Depressione
Non una “questione di volontà”.
La depressione è un disturbo molto diffuso, si stima infatti che colpisca circa dal 10% al 15% della popolazione, con maggiore incidenza tra le donne. Il primo episodio di depressione si verifica tipicamente intorno ai 25 anni, anche se un numero consistente di persone sperimenta un primo episodio depressivo nella tarda infanzia o nell’adolescenza.
I sintomi della depressione possono variare molto da persona a persona e manifestarsi in maniera anche molto diversa a seconda delle diverse fasi del ciclo di vita. Vi sono però due sintomi principali comuni alle persone depresse:
– L’abbassamento del tono dell’umore: la persona prova una marcata tristezza, si sente stanca e irritabile, inizia ad avere la sensazione che la sua vita sia priva di senso, tende a rimuginare molto sugli eventi spiacevoli e a formulare pensieri negativi su di sé e sulla propria situazione.
– L’anedonia, ovvero la perdita di interesse e della capacità di trarre piacere dalle attività gradite in precedenza. La persona non riesce più a divertirsi, viene a mancare qualunque tipo di entusiasmo, anche per ciò che prima amava molto fare, tutto appare grigio e privo di senso.
Altri sintomi specifici che spesso si associano all’umore depresso e all’anedonia sono:
– Diminuzione o aumento dell’appetito e, di conseguenza, variazioni nel peso corporeo;
– Disturbi del sonno, quali insonnia o ipersonnia;
– Rallentamento motorio o, al contrario, una marcata agitazione;
– Stanchezza, perdita di energie, affaticabilità;
– Senso di colpa, senso di autosvalutazione e fallimento;
– Difficoltà a riflettere, concentrarsi e a prendere decisioni;
– Pensieri ricorrenti relativi alla morte e al suicidio.
I sintomi della depressione si manifestano quindi sui diversi piani delle sensazioni corporee, dei comportamenti, delle emozioni e dei pensieri.

-.-.-

*Esercizio 1*
Secondo il testo sulla depressione, intorno a quale età si verifica tipicamente il primo episodio depressivo?
*Esercizio 2*
Riporta dal testo sulla depressione il passo che si apre con le parole "I sintomi della depressione possono" e si chiude con "sulla propria situazione.".

*Dati in ingresso*
-.-.-

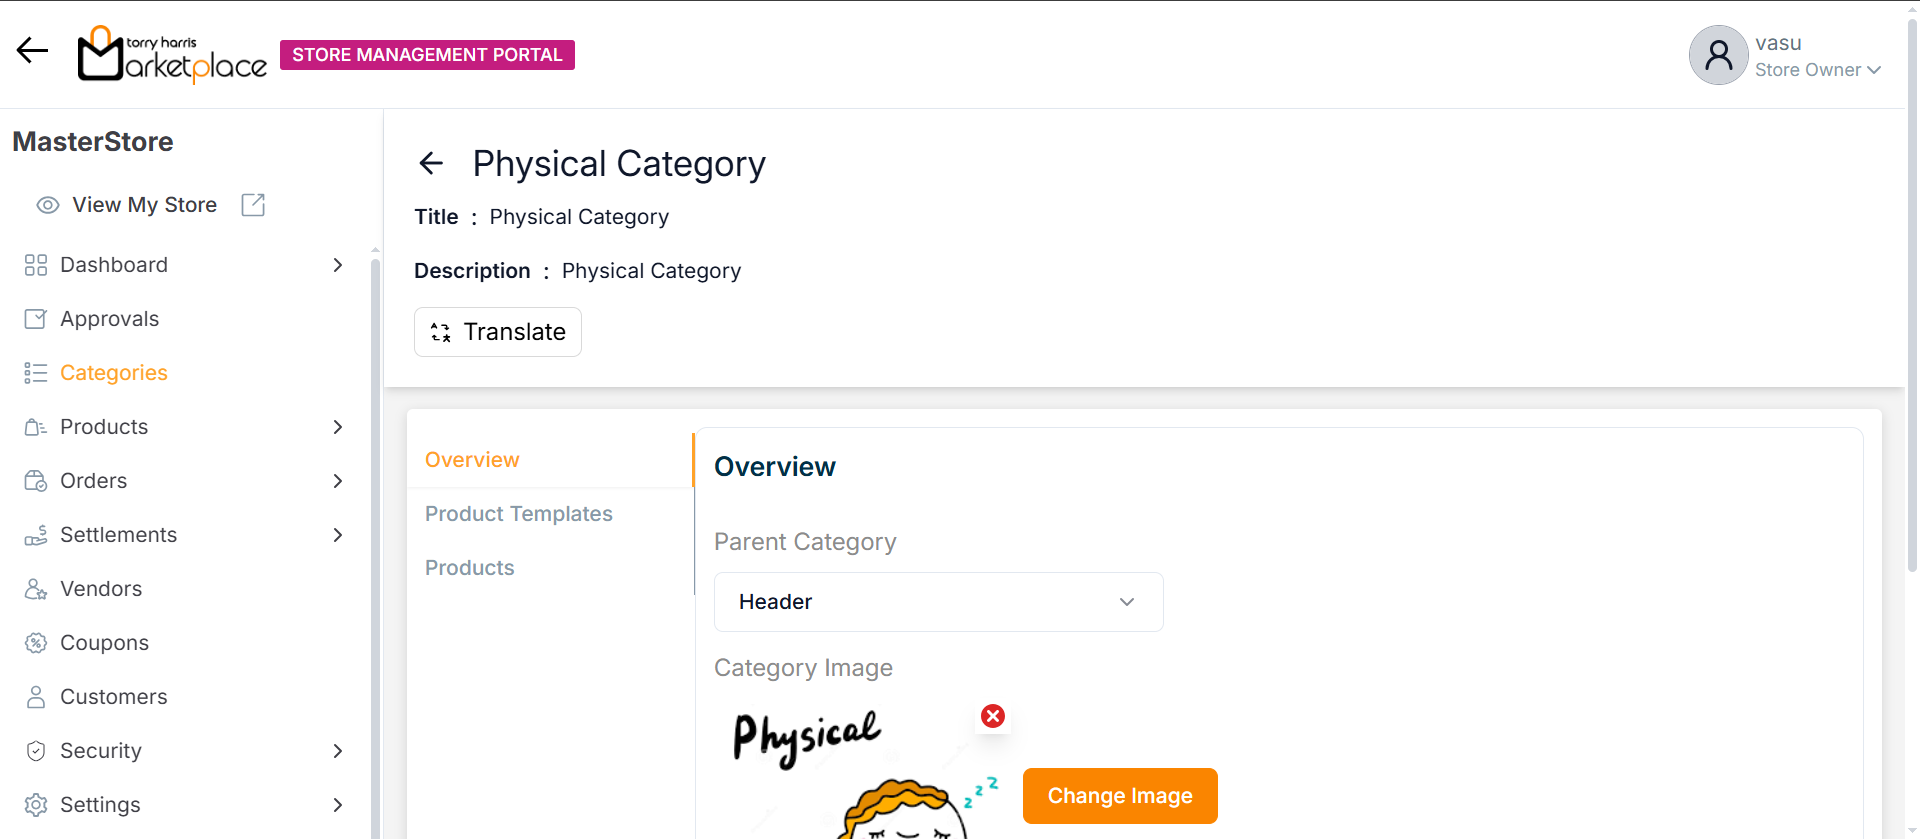Click the eye icon for View My Store
1920x839 pixels.
tap(48, 205)
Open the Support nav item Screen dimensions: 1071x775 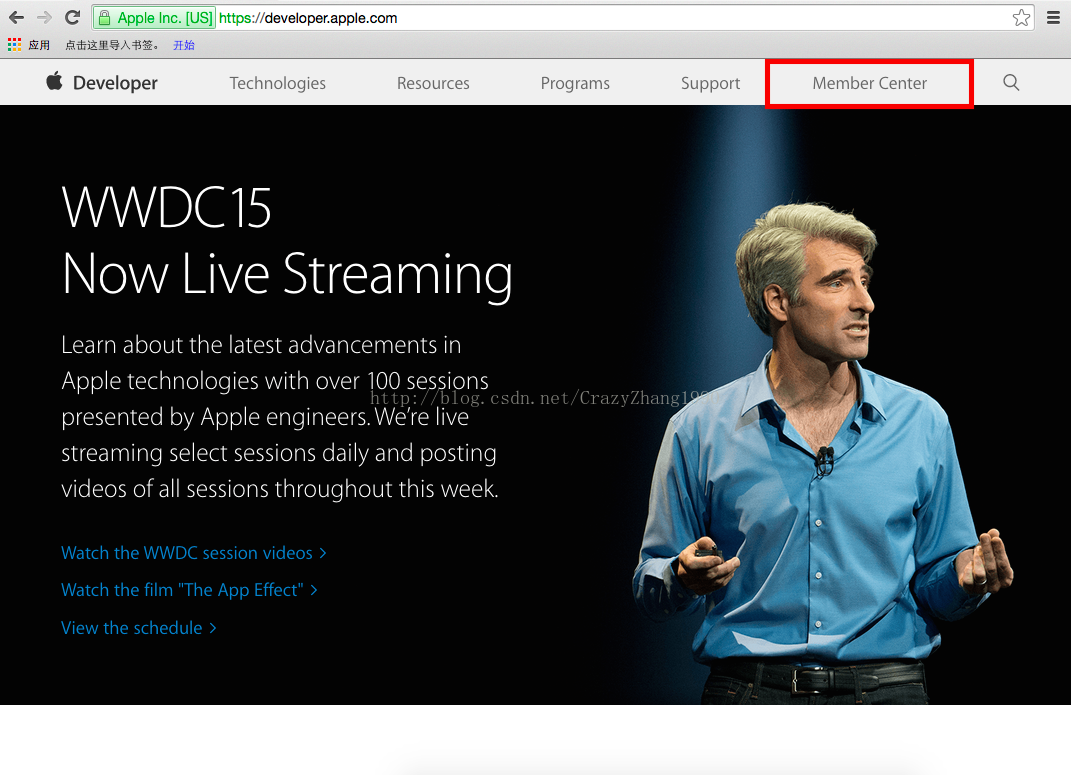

-.-.-

*Risposta 1*
Intorno ai 25 anni.

*Risposta 2*
I sintomi della depressione possono variare molto da persona a persona e manifestarsi in maniera anche molto diversa a seconda delle diverse fasi del ciclo di vita. Vi sono però due sintomi principali comuni alle persone depresse:
– L’abbassamento del tono dell’umore: la persona prova una marcata tristezza, si sente stanca e irritabile, inizia ad avere la sensazione che la sua vita sia priva di senso, tende a rimuginare molto sugli eventi spiacevoli e a formulare pensieri negativi su di sé e sulla propria situazione.